**Task prompt:** Exclude the pictures, then restate every entry below exactly.

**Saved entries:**
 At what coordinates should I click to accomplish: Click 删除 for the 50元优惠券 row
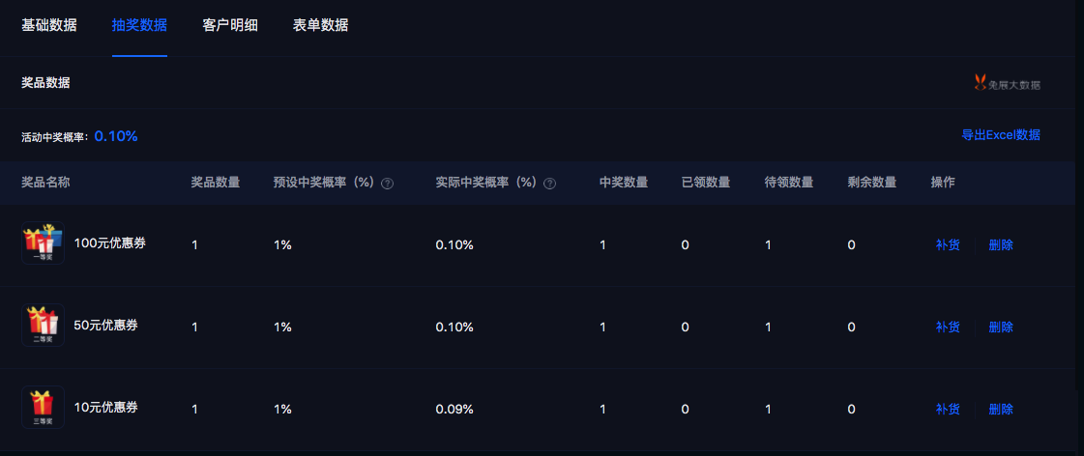tap(1001, 327)
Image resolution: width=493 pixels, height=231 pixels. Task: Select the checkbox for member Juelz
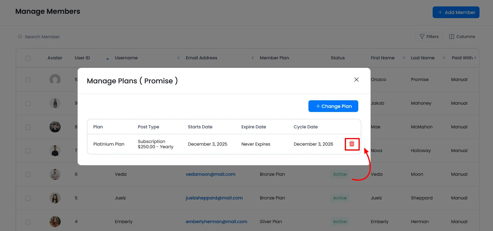point(28,198)
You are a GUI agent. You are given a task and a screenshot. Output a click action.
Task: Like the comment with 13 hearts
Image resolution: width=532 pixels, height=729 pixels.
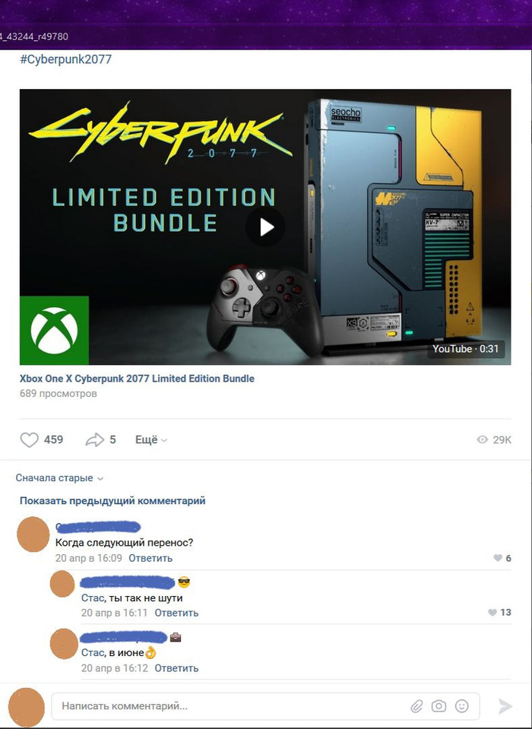492,612
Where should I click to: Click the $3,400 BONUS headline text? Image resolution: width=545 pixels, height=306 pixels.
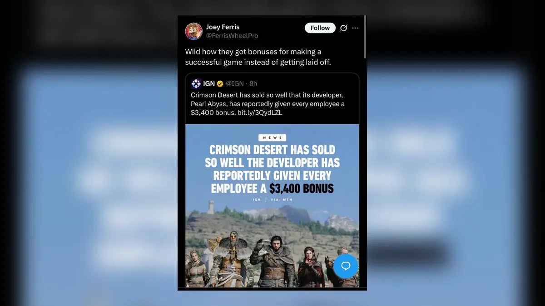(x=301, y=188)
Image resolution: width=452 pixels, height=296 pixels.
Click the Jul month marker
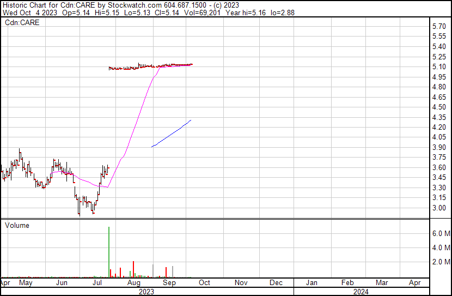pyautogui.click(x=98, y=283)
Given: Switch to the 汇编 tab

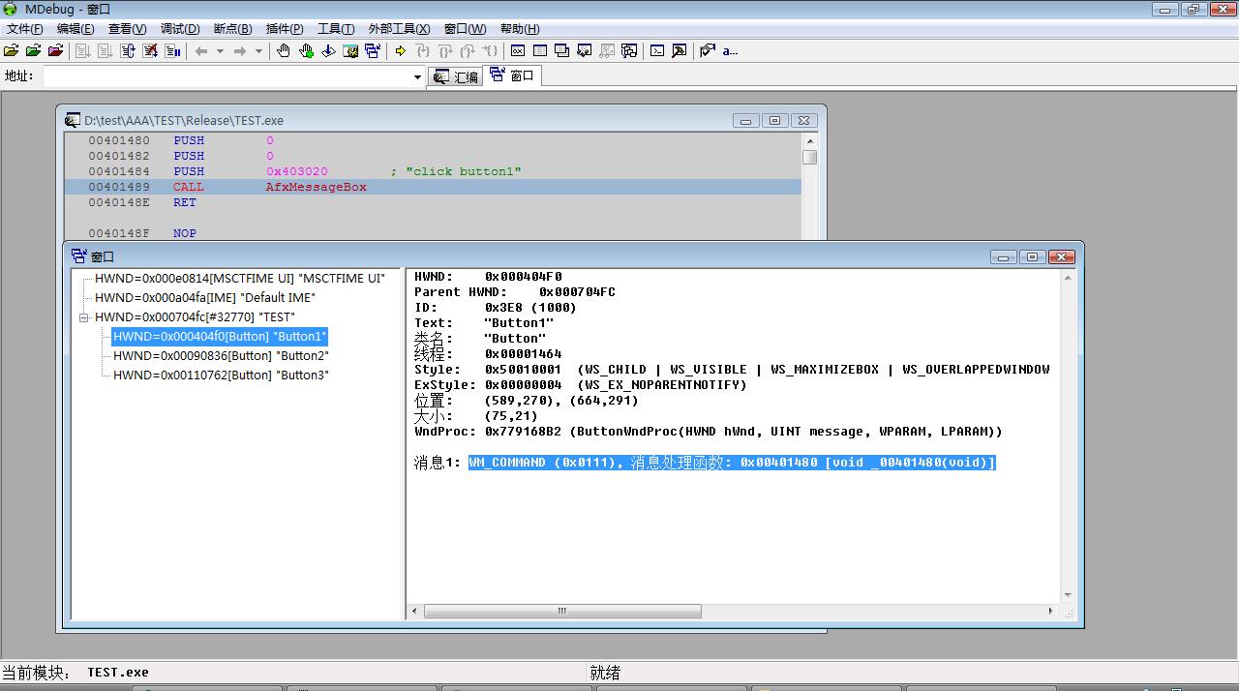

**Response:**
 At what coordinates should I click to accomplish: Click 删除 for the 50元优惠券 row
tap(1001, 327)
Image resolution: width=493 pixels, height=231 pixels. Task: Select the checkbox for member Juelz
point(28,198)
You are a GUI agent. You are given a task and a screenshot. Output a click action.
Task: Like the comment with 13 hearts
Image resolution: width=532 pixels, height=729 pixels.
492,612
Where should I click to: Click the $3,400 BONUS headline text? Image resolution: width=545 pixels, height=306 pixels.
(x=301, y=188)
Image resolution: width=452 pixels, height=296 pixels.
Click the Jul month marker
pyautogui.click(x=98, y=283)
Given: Switch to the 汇编 tab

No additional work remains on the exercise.